Brain Surgery

The neuro-surgery lasted over four hours. The surgeon finally appeared and told me she felt good about getting everything concerning the tumor. Lynn was moving toes and responding to verbal commands, showing good signs that motor skills were not affected, but recovery would be long. Tests on the tumor would be run, but the surgeon was sure it was cancer. It turned out she was right. It was a stage 4 melanoma metastasis. It didn’t occur to me how serious this was. I was just so happy Lynn survived the surgery and was responsive.

Later that night I could start sitting with Lynn in the ICU. It was not pretty. IV lines going everywhere and tubes coming out of her head at the surgery site. Blood pressure cuff, oxygen sensor, and heart rate sensor all connected to their electronics. She was very nauseous and in pain all night. This was going to be her life for a few days. She was barely conscious most of the time, although she seemed to know when I was there. She couldn’t eat and was unable to rest much due to pain, nausea and everything going on around her.

The tubes in the back of Lynn’s head were to deal with drainage and were attached to a devise that helped keep the brain fluid pressure correct. So if the nurses propped up her head, raised or lowered the head of the bed, new adjustments had to be made correctly or else Lynn would get more headaches and dizziness.
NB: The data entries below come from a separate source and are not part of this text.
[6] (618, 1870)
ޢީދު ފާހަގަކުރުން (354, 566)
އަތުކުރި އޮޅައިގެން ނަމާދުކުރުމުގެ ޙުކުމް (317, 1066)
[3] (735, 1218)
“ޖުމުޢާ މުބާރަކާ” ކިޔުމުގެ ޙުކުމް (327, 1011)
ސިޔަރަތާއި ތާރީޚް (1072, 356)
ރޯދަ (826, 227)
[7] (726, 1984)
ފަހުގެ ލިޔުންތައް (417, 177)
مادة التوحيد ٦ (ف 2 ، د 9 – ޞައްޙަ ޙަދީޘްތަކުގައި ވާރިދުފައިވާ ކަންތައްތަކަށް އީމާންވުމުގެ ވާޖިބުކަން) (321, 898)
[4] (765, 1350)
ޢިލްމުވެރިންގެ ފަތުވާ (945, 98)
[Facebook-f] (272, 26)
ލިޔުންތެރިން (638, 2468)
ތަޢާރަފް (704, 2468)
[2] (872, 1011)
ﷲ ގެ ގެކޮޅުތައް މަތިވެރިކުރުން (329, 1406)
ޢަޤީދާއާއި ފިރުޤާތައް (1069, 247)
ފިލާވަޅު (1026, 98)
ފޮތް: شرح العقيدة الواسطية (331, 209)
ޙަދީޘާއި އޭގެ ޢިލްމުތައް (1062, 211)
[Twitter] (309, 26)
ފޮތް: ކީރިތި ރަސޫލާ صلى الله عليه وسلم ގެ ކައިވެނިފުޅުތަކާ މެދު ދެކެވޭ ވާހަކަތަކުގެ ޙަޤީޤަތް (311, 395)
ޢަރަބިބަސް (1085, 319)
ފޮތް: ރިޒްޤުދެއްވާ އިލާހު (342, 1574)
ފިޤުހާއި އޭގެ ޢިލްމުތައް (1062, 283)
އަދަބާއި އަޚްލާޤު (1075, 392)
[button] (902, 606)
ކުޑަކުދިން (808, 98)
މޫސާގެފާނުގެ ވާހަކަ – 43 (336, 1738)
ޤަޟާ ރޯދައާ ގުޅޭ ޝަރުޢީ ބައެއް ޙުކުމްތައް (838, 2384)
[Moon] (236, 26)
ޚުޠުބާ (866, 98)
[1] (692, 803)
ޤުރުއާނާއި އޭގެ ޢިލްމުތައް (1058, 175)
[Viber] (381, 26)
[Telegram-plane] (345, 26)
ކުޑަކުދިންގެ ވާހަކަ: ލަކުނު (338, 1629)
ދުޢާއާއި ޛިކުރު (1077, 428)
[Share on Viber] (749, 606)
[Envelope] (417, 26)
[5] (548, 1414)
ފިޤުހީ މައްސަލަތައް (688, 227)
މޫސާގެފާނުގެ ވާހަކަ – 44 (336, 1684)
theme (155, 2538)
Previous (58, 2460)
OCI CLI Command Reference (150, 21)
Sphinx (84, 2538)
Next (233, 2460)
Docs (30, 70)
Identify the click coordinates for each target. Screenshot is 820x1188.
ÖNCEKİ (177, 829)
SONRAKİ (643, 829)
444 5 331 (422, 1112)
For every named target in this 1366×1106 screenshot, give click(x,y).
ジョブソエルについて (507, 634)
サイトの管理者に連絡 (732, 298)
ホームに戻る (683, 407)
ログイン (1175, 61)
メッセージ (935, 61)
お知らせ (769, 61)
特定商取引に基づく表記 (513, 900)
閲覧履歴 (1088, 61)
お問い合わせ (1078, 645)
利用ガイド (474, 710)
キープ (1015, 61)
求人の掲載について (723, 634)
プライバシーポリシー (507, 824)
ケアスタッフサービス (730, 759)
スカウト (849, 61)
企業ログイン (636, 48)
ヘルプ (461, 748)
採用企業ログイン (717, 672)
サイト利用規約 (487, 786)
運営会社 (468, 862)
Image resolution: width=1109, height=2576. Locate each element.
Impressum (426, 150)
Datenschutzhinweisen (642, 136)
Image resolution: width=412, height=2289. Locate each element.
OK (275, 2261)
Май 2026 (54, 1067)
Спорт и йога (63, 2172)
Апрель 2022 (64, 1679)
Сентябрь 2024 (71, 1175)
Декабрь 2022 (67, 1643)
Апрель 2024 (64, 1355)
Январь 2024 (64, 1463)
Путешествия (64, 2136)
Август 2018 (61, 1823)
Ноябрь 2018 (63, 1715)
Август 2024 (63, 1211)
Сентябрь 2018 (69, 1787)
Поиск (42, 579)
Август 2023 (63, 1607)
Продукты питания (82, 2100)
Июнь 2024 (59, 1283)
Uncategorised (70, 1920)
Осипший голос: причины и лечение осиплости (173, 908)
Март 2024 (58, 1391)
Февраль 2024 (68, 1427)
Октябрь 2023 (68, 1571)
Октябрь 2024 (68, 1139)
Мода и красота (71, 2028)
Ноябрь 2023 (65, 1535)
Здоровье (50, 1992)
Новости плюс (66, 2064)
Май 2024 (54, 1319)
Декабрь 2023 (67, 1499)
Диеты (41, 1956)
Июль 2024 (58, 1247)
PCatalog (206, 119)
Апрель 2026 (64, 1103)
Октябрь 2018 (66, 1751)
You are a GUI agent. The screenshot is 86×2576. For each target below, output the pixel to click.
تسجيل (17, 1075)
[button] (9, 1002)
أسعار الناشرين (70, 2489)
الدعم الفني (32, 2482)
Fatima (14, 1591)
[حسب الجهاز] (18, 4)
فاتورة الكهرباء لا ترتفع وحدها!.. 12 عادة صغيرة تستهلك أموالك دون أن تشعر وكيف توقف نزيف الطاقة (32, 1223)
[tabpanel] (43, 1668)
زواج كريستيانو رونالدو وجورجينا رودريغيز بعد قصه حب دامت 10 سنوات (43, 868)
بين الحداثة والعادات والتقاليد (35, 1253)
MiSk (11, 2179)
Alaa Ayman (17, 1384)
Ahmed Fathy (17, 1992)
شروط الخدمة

This was not high technology. The was no end to the IVs. Every time a line would get pinched or a bag would empty, a load alarm would start from the machine. This would continue until a nurse arrived to shut off the alarm and resolve the problem. I finally found a “sleep” button on the machine that would silence the alarm briefly, giving us some peace until a nurse arrived. All of this was the routine for several days. Lynn was fighting to be part of the world again.